■ **EXERCISE**: Copy the listing below word for word, keeping every line unchanged.

** START OF RECORDS SUPPLIED **

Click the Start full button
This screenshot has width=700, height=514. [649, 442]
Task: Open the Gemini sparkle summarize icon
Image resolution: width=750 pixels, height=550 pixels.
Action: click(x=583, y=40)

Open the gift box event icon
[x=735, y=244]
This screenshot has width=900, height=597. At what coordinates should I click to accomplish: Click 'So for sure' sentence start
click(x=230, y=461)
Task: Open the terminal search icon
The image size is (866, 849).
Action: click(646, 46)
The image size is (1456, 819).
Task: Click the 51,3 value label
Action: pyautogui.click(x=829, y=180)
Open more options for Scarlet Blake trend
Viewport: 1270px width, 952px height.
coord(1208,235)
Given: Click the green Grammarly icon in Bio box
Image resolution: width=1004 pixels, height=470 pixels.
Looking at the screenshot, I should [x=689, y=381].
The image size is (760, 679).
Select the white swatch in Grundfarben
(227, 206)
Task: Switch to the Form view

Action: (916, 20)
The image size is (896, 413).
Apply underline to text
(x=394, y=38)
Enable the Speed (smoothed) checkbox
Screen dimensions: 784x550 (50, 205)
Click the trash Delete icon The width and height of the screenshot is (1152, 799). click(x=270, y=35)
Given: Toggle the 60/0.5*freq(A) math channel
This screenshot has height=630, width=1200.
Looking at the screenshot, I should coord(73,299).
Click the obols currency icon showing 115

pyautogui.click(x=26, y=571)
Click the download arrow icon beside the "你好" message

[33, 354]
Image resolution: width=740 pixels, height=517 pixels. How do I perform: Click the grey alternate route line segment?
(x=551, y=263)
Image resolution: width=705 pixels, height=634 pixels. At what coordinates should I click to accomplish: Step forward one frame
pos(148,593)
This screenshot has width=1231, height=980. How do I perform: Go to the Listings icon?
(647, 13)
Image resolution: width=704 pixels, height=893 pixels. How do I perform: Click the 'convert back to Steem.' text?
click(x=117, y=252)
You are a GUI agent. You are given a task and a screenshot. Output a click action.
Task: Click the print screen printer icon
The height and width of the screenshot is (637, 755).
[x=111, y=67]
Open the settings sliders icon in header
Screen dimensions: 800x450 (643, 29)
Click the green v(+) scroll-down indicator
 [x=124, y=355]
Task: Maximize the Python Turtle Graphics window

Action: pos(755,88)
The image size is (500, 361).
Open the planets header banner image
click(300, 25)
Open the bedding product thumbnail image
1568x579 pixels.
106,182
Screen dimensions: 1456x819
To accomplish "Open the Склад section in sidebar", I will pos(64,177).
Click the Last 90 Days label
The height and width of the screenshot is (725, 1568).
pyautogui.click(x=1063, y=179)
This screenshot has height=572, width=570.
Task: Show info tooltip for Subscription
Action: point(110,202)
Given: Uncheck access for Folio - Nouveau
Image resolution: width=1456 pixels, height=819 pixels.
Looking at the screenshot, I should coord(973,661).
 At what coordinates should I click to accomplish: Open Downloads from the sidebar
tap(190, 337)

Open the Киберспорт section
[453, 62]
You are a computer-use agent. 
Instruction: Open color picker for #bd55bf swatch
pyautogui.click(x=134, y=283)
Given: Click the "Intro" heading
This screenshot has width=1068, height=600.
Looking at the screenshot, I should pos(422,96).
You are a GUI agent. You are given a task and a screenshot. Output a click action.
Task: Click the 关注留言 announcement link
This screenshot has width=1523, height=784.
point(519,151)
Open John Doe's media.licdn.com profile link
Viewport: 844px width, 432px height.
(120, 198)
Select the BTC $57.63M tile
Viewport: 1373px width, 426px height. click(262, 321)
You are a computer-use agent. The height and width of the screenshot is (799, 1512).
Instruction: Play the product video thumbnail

** END OF RECORDS SUPPLIED **

■ **THE RESPONSE**:
Click the Start full button
This screenshot has width=700, height=514. [649, 442]
Task: Open the Gemini sparkle summarize icon
Image resolution: width=750 pixels, height=550 pixels.
Action: click(x=583, y=40)

Open the gift box event icon
[x=735, y=244]
This screenshot has width=900, height=597. At what coordinates should I click to accomplish: Click 'So for sure' sentence start
click(x=230, y=461)
Task: Open the terminal search icon
The image size is (866, 849).
Action: click(646, 46)
The image size is (1456, 819).
Task: Click the 51,3 value label
Action: pyautogui.click(x=829, y=180)
Open more options for Scarlet Blake trend
Viewport: 1270px width, 952px height.
coord(1208,235)
Given: Click the green Grammarly icon in Bio box
Image resolution: width=1004 pixels, height=470 pixels.
Looking at the screenshot, I should [x=689, y=381].
The image size is (760, 679).
Select the white swatch in Grundfarben
(227, 206)
Task: Switch to the Form view

Action: (916, 20)
The image size is (896, 413).
Apply underline to text
(x=394, y=38)
Enable the Speed (smoothed) checkbox
Screen dimensions: 784x550 (50, 205)
Click the trash Delete icon The width and height of the screenshot is (1152, 799). click(x=270, y=35)
Given: Toggle the 60/0.5*freq(A) math channel
This screenshot has height=630, width=1200.
Looking at the screenshot, I should coord(73,299).
Click the obols currency icon showing 115

pyautogui.click(x=26, y=571)
Click the download arrow icon beside the "你好" message

[33, 354]
Image resolution: width=740 pixels, height=517 pixels. How do I perform: Click the grey alternate route line segment?
(x=551, y=263)
Image resolution: width=705 pixels, height=634 pixels. At what coordinates should I click to accomplish: Step forward one frame
pos(148,593)
This screenshot has width=1231, height=980. How do I perform: Go to the Listings icon?
(647, 13)
Image resolution: width=704 pixels, height=893 pixels. How do I perform: Click the 'convert back to Steem.' text?
click(x=117, y=252)
You are a GUI agent. You are given a task and a screenshot. Output a click action.
Task: Click the print screen printer icon
The height and width of the screenshot is (637, 755).
[x=111, y=67]
Open the settings sliders icon in header
Screen dimensions: 800x450 (643, 29)
Click the green v(+) scroll-down indicator
 [x=124, y=355]
Task: Maximize the Python Turtle Graphics window

Action: pos(755,88)
The image size is (500, 361).
Open the planets header banner image
click(300, 25)
Open the bedding product thumbnail image
1568x579 pixels.
106,182
Screen dimensions: 1456x819
To accomplish "Open the Склад section in sidebar", I will pos(64,177).
Click the Last 90 Days label
The height and width of the screenshot is (725, 1568).
pyautogui.click(x=1063, y=179)
This screenshot has height=572, width=570.
Task: Show info tooltip for Subscription
Action: point(110,202)
Given: Uncheck access for Folio - Nouveau
Image resolution: width=1456 pixels, height=819 pixels.
Looking at the screenshot, I should coord(973,661).
 At what coordinates should I click to accomplish: Open Downloads from the sidebar
tap(190, 337)

Open the Киберспорт section
[453, 62]
You are a computer-use agent. 
Instruction: Open color picker for #bd55bf swatch
pyautogui.click(x=134, y=283)
Given: Click the "Intro" heading
This screenshot has width=1068, height=600.
Looking at the screenshot, I should pos(422,96).
You are a GUI agent. You are given a task and a screenshot. Output a click action.
Task: Click the 关注留言 announcement link
This screenshot has width=1523, height=784.
point(519,151)
Open John Doe's media.licdn.com profile link
Viewport: 844px width, 432px height.
(120, 198)
Select the BTC $57.63M tile
Viewport: 1373px width, 426px height. click(262, 321)
You are a computer-use agent. The height and width of the screenshot is (799, 1512).
Instruction: Play the product video thumbnail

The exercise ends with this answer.